*TO DO*: Copy out, word for word, the items between the line containing "The width and height of the screenshot is (873, 1024)." and the line containing "pyautogui.click(x=152, y=756)", inclusive.

####################

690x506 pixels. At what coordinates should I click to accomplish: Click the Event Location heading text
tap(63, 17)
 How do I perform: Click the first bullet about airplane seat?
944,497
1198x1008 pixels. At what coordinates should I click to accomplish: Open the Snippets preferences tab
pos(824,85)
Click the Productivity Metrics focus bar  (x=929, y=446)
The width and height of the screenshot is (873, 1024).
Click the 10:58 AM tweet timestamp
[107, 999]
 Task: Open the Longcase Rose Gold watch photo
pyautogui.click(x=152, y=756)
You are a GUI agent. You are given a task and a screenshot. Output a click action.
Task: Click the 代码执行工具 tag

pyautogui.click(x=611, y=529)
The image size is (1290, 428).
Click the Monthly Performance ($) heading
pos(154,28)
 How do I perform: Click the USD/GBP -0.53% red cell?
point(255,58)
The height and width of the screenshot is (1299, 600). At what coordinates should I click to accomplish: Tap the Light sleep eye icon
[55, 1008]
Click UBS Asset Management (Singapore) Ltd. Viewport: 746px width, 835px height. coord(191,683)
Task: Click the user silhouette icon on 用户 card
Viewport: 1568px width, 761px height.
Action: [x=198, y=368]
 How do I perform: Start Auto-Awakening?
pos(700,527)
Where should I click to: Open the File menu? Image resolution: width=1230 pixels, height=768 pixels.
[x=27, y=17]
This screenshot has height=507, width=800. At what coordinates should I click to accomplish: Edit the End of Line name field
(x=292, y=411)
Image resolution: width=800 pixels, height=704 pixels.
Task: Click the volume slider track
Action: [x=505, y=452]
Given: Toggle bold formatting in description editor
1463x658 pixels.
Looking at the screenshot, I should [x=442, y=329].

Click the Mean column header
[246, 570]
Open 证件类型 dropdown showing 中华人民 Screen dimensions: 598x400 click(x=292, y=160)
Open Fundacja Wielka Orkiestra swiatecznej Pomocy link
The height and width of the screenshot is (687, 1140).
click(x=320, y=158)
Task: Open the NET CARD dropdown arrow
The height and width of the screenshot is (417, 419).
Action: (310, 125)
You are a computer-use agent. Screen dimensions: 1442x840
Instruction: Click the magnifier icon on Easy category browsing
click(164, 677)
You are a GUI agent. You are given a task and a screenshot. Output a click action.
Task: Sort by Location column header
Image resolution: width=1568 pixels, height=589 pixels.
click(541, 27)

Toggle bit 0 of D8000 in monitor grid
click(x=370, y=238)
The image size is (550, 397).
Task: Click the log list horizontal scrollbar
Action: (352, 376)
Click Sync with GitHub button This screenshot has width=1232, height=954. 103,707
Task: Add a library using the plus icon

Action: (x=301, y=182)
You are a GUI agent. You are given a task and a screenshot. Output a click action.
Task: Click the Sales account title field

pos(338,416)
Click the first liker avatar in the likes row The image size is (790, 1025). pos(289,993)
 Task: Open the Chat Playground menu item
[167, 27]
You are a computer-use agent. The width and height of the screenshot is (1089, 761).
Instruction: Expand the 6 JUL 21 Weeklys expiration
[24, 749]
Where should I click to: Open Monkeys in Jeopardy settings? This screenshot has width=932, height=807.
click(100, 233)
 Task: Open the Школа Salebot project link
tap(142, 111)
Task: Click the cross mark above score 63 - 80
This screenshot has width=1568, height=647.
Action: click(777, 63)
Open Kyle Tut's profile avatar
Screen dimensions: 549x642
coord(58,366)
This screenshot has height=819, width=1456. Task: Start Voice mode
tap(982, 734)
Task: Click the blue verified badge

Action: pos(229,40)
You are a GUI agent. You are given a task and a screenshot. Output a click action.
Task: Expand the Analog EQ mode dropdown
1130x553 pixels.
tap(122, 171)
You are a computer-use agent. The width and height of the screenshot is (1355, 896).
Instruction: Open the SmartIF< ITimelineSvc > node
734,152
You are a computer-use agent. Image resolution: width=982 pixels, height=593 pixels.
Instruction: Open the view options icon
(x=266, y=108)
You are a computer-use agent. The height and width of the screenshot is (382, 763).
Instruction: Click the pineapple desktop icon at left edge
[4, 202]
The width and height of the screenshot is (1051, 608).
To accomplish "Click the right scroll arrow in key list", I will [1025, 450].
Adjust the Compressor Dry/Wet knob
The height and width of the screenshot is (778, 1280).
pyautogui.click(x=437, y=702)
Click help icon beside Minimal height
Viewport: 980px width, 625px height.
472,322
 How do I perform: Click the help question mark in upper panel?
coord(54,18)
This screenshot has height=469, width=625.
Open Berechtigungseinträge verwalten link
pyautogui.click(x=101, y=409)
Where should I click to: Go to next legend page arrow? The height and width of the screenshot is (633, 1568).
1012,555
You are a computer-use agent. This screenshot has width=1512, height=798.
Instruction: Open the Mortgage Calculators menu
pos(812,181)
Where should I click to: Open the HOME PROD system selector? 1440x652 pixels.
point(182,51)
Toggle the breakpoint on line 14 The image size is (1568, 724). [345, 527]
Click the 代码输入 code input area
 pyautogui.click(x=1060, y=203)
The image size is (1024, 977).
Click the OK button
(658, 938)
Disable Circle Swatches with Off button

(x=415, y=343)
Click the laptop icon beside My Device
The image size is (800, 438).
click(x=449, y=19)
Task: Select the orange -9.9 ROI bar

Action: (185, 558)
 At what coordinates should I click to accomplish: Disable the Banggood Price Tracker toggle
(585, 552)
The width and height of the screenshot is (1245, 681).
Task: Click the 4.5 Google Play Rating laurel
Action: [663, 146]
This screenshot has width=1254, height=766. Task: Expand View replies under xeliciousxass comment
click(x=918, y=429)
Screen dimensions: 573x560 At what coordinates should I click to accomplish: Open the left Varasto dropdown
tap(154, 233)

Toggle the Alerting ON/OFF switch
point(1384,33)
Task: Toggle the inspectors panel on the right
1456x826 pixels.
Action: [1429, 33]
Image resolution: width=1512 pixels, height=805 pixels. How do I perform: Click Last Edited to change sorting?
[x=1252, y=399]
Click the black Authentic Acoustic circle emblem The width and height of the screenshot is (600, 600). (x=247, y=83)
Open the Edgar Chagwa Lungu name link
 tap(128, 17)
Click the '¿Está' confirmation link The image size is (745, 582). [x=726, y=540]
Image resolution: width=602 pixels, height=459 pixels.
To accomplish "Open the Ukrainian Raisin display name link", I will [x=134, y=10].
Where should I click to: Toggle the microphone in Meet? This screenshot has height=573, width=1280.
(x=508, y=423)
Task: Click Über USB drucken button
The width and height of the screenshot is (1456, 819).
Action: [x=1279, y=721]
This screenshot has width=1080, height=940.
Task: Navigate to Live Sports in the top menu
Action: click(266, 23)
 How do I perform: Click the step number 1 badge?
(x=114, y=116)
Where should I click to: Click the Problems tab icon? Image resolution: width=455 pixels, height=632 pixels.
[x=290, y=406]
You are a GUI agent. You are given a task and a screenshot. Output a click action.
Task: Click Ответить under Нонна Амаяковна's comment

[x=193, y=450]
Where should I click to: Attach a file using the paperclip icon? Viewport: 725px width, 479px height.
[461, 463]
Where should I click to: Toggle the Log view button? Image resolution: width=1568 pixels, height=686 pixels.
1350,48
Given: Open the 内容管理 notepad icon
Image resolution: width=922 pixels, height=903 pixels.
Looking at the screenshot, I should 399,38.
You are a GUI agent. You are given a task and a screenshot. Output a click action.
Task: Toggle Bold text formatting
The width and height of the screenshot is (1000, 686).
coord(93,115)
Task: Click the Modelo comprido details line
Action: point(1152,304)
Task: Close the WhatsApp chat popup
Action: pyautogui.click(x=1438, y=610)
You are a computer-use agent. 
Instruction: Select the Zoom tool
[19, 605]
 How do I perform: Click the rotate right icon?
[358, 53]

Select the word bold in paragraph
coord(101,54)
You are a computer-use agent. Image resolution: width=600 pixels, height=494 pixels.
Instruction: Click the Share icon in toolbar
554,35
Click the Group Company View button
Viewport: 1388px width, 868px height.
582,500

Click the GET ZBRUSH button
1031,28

####################

*THE RESPONSE*:
The width and height of the screenshot is (873, 1024).
Click the 10:58 AM tweet timestamp
[107, 999]
 Task: Open the Longcase Rose Gold watch photo
pyautogui.click(x=152, y=756)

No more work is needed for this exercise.